Why 'Uncured' Meats Are Still Technically Cured

There are many wonderful types of cured meats, or meats that have been preserved using salt, nitrites, nitrates, and sugar to extend shelf life and improve texture. But plenty of studies and world health groups classify processed meats as a major carcinogen — and cured meats are nothing if not processed. It's no wonder bacon-lovers and salami enthusiasts have turned to "uncured" meats for a healthier alternative. But here's the thing. In reality, uncured meats are still technically cured; it's just in a slightly different way. 

Tasting Table asked Christie Vanover, head cook and pitmaster for Girls Can Grill, and a contestant on Food Network's "BBQ Brawl," to decipher just what exactly is going on with these terms. "Meat is cured when it's introduced to sodium nitrite or nitrate," Vanover explained. "There are natural and artificial versions of this." Artificially cured meats are manufactured in a lab, where nitrite is added in precise amounts to prevent nasty bacteria like botulism from forming, as well as preserving the color and flavor. But many vegetables are high in nitrates, and it also occurs naturally in our bodies. 

Vanover elaborated: "Prague Powders and pink curing salts are artificial cures that are synthetically produced. Some vegetables, like celery and beets, are naturally high in nitrates." In turn, meat can be cured naturally and still be labelled as "uncured" for simply lacking synthetic nitrites. 

Most uncured meats still rely on nitrates and nitrites

"Meat can technically be cured with natural ingredients and be labeled as uncured because it doesn't include synthetic nitrites," Christie Vanover told Tasting Table. That's thanks to the U.S. Department of Agriculture, which requires that products made without synthetic sodium nitrite or nitrate be labeled as "uncured." But chemically speaking, a nitrite molecule doesn't care whether it came from celery or a lab. 

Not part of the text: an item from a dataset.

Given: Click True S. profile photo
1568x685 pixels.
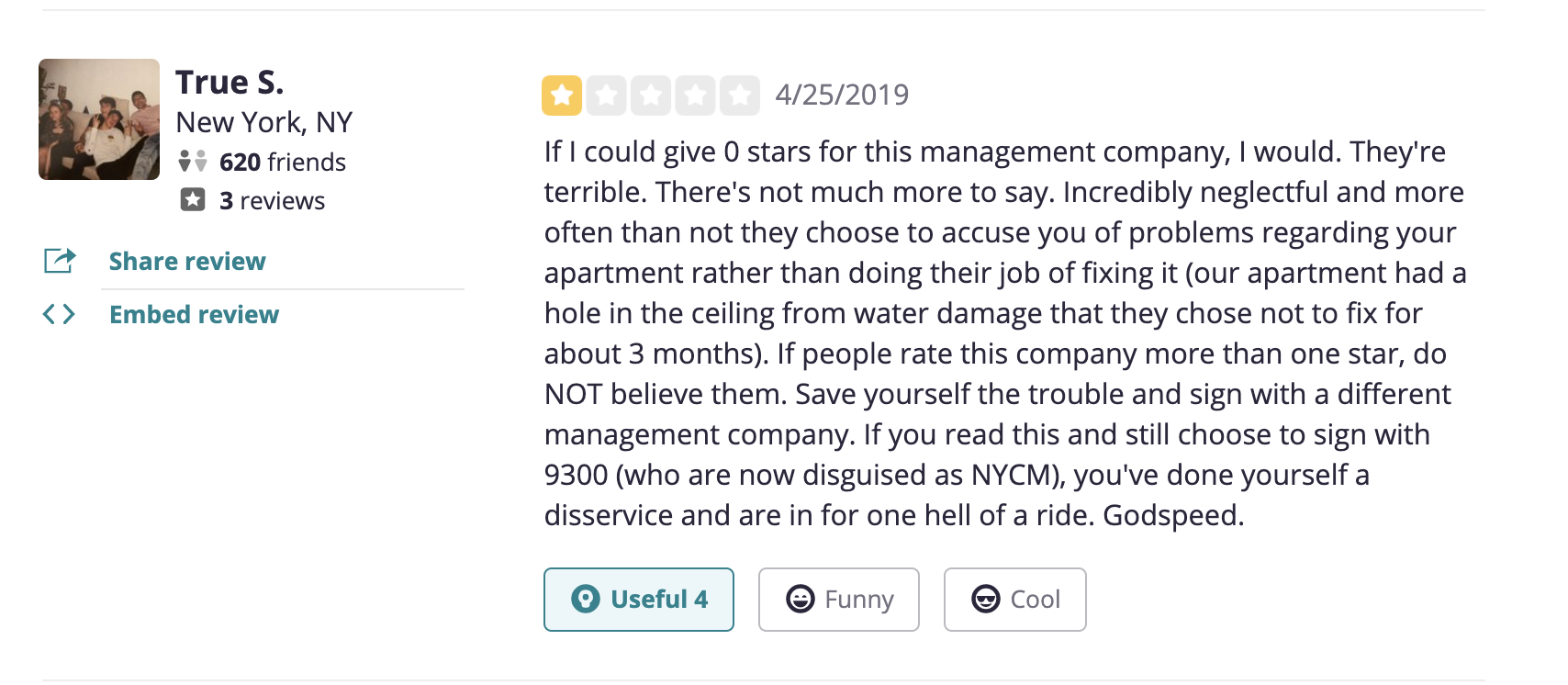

The chemical result from celery is essentially the same as adding artificial sodium nitrite directly. So if your body and the meat can't tell the difference, what's the point? This labeling can be confusing for consumers who associate "uncured" meat with being fresher, safer, or healthier. Vanover agreed and said, "Meat cured with synthetic nitrites tend to be less expensive than the natural alternative. Beyond that, I'm not aware of any health or nutritional differences between the two."

If you're absolutely determined to avoid any kind of nitrites or nitrates, Vanover advised that you "look for a label that says no nitrates or nitrites added. If you see celery or beets as an ingredient, it technically is still cured." The real health conversation is about how often you're eating cured foods — not whether the nitrates are natural or synthetic. So while deli meat without nitrates is technically better for you, you're really better off limiting your intake.